Thioredoxin plays a crucial role in maintaining cellular redox homeostasis and protecting photosynthetic organisms from oxidative stress in the external environment. Limnospira platensis is a type of blue-green algae that can thrive under conditions of salt alkali, and metal stress, providing a valuable model for exploring TRX mediated stress adaptation mechanisms.

Results

In this study, seven members of the LpTRX gene family were identified from the L. platensis genome. Comprehensive bioinformatic analyses revealed substantial variations in molecular weight and isoelectric point among these members. Phylogenetic analysis classified the LpTRXs into five major subfamilies (TRX-M, TRX-X, TRX-Y, HCF164 and NTRC), suggesting that LpTRXs represent an ancestral redox system that contributed to the evolution of plastid thioredoxins in higher plants through endosymbiosis. Physiological assays demonstrated that NaCl stress primarily inhibited the growth rate, while Cu2+ induced acute oxidative damage and Zn2+ exerted a gradual inhibitory effect.
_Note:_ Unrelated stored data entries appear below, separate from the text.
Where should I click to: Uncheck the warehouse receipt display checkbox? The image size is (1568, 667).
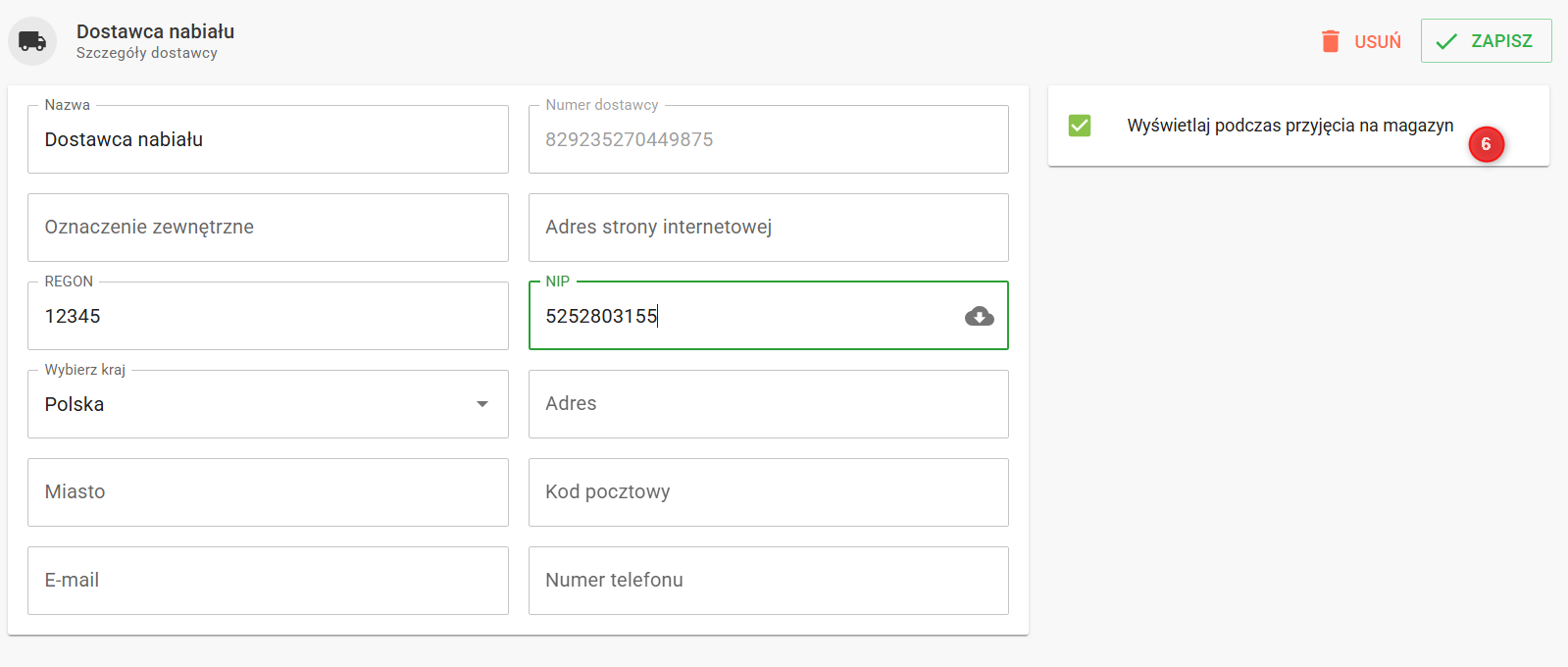click(1080, 126)
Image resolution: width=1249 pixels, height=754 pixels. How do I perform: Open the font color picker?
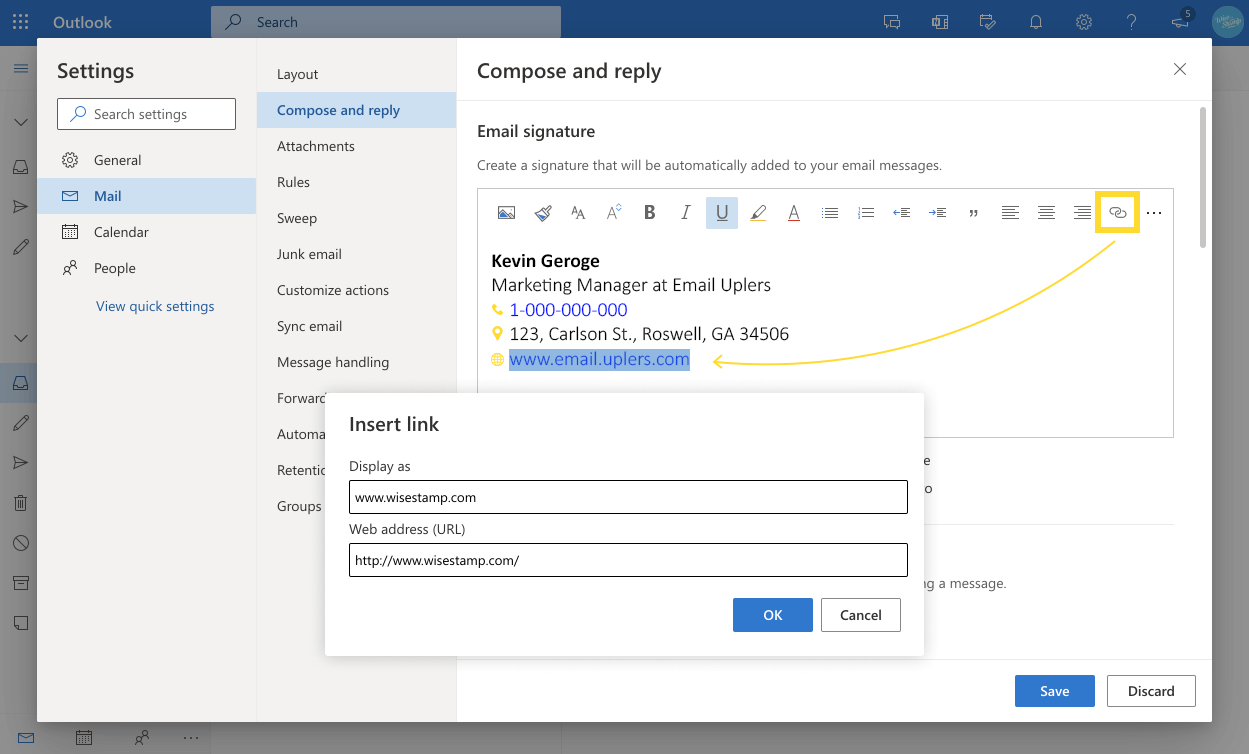coord(793,212)
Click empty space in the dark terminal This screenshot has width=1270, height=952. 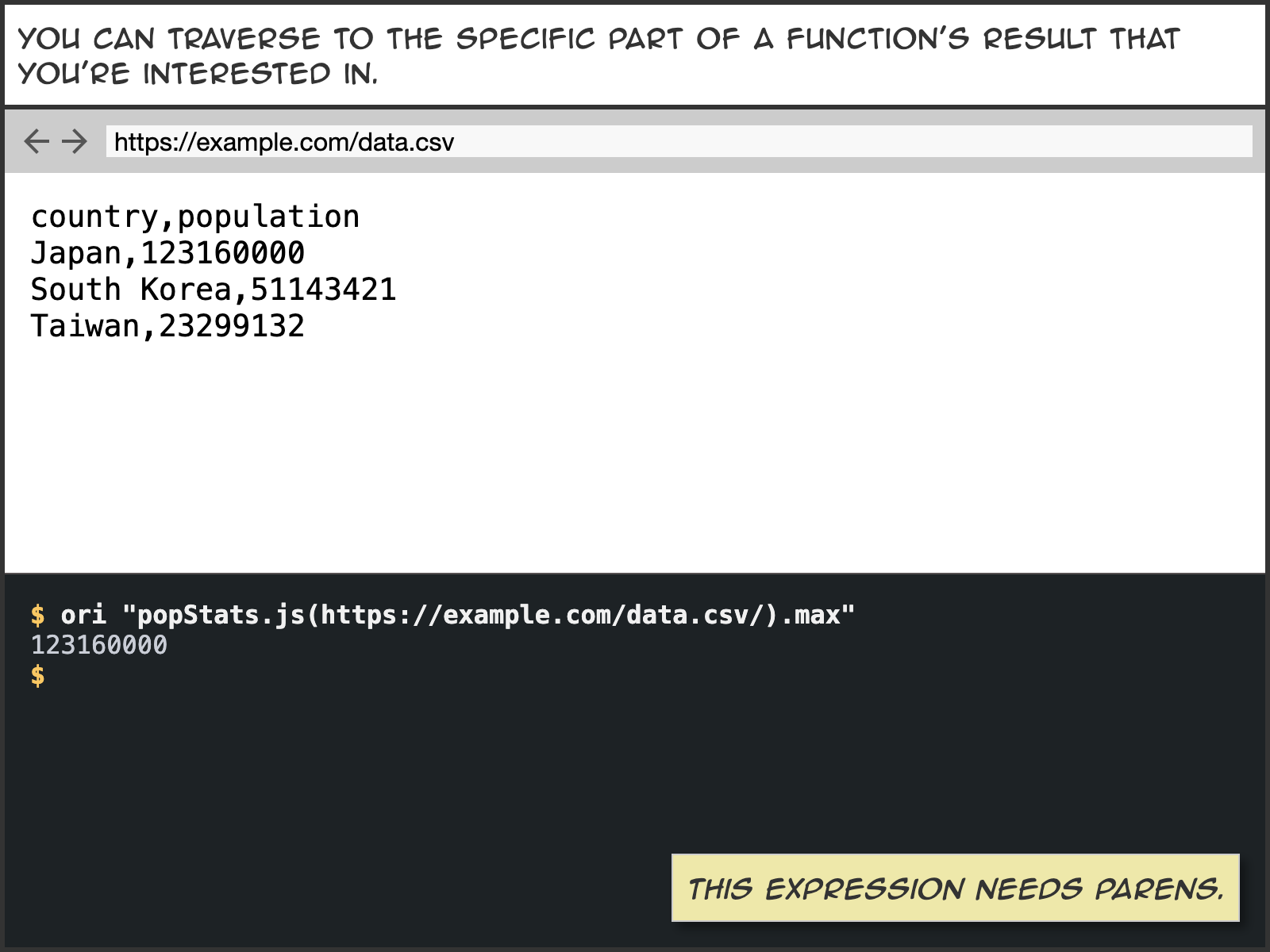pos(397,793)
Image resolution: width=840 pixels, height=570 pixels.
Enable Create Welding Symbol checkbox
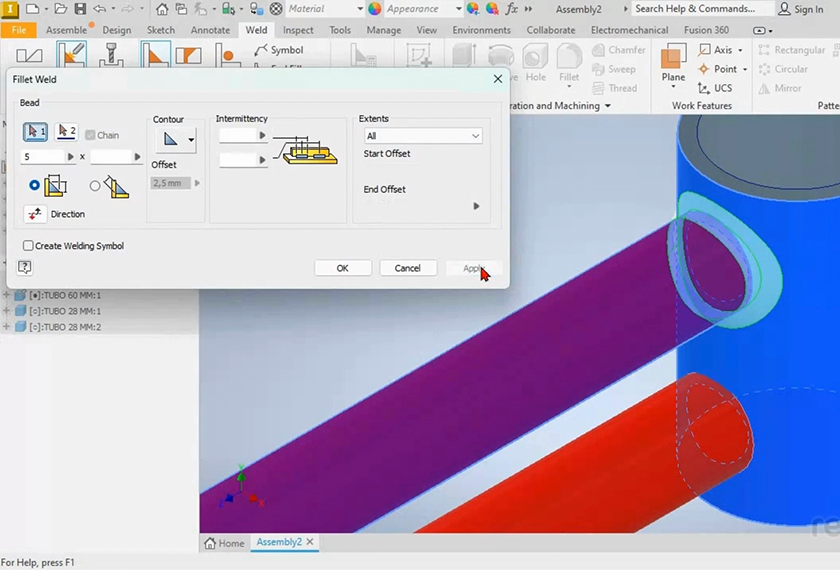[28, 246]
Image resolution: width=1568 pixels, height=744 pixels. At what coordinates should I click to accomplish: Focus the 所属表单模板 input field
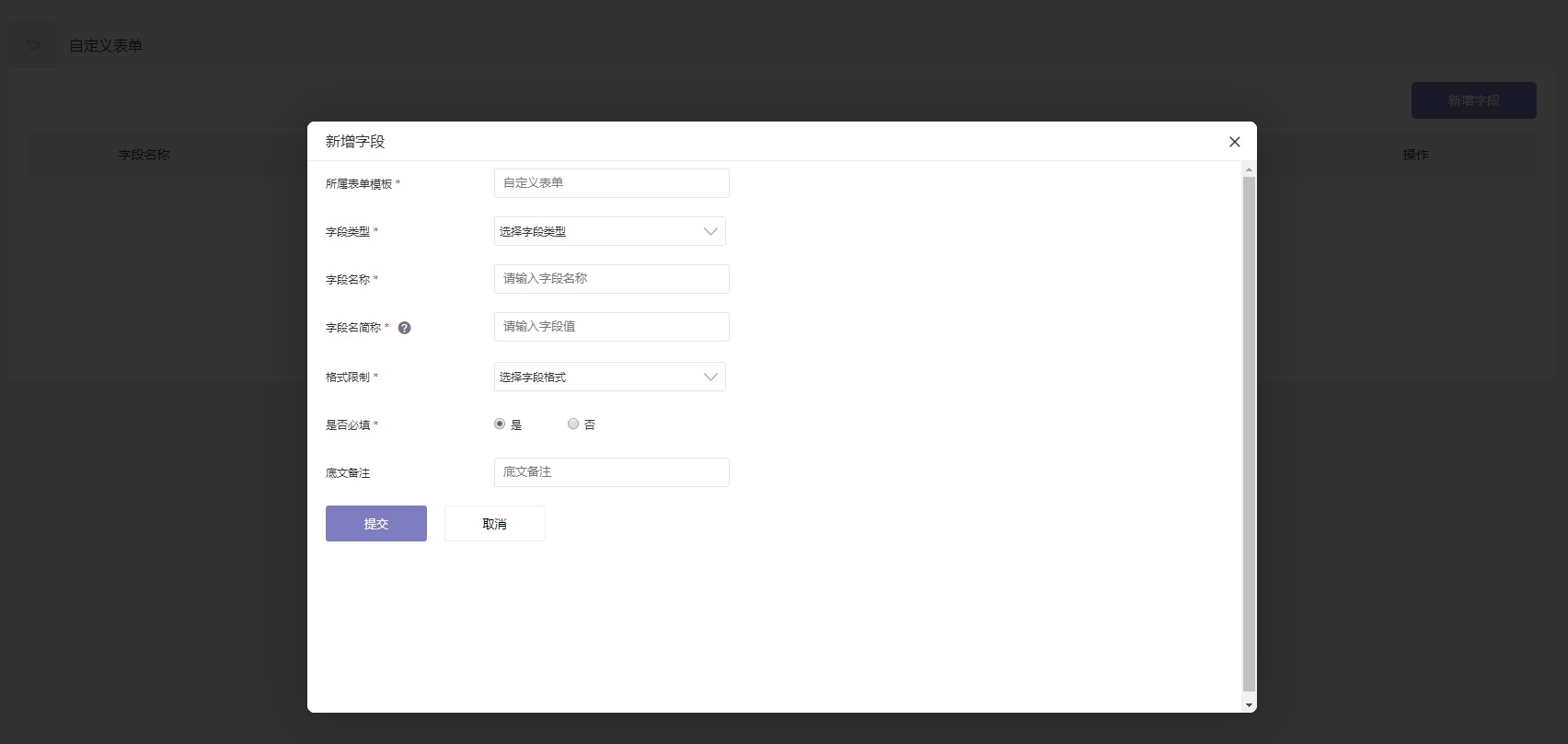point(611,183)
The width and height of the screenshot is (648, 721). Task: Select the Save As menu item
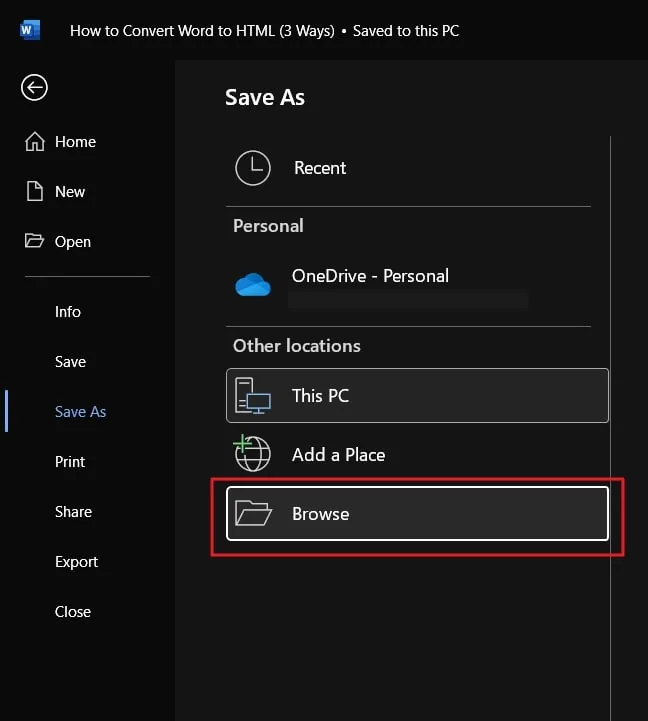[x=80, y=412]
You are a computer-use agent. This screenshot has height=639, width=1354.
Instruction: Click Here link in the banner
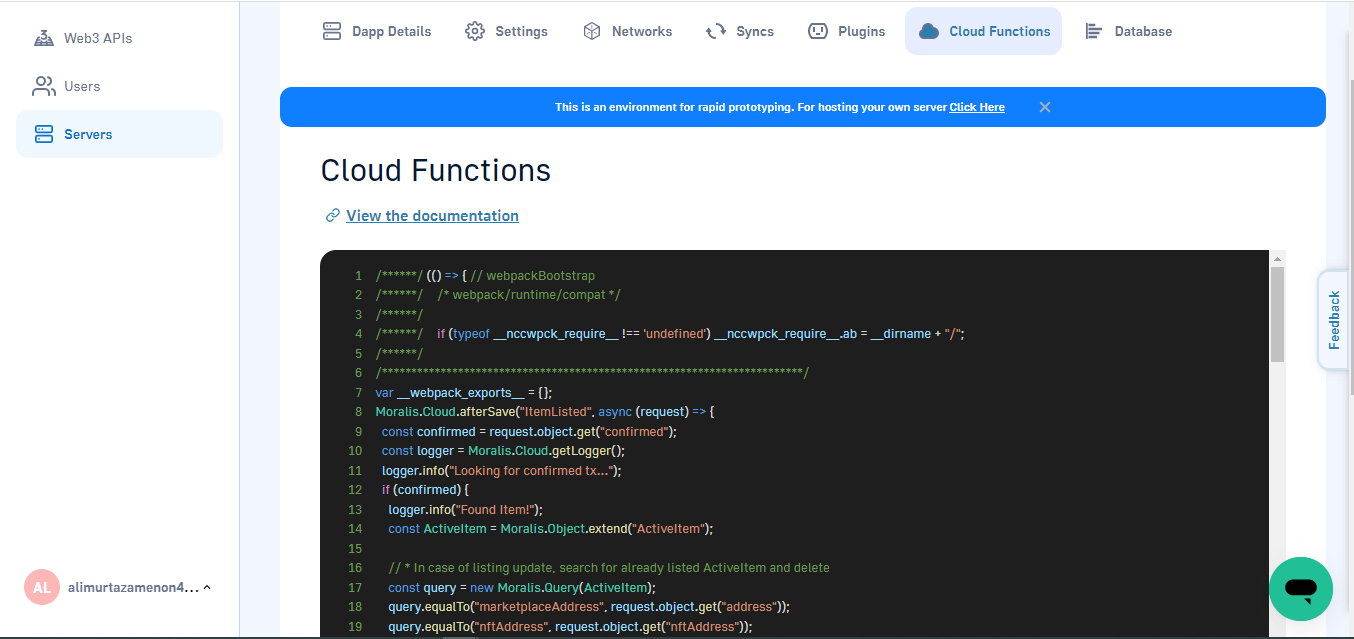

Antioxidant enzyme activities and MDA content exhibited stress-specific patterns. The varying levels of MDA and antioxidant enzymes suggest that each stressor (NaCl, Cu2+, Zn2+) triggers oxidative stress through different biochemical pathways. Notably, phycocyanin accumulation was enhanced under low concentrations of NaCl and Cu2+ but significantly suppressed under high-stress conditions. Furthermore, expression profiling revealed differential and concentration-dependent regulation of LpTRX genes under salt and metal stresses. Functional validation via heterologous expression in Escherichia coli demonstrated that recombinant LpTRX-Y1 enhanced the tolerance of host cells to salt and metal stresses. These findings suggest that LpTRX-Y1 plays a pivotal role in modulating the abiotic stress response and represents a candidate gene involved in stress adaptation in L. platensis.

Conclusions

These findings highlight LpTRX-Y1 as a key determinant of abiotic stress tolerance in L. platensis.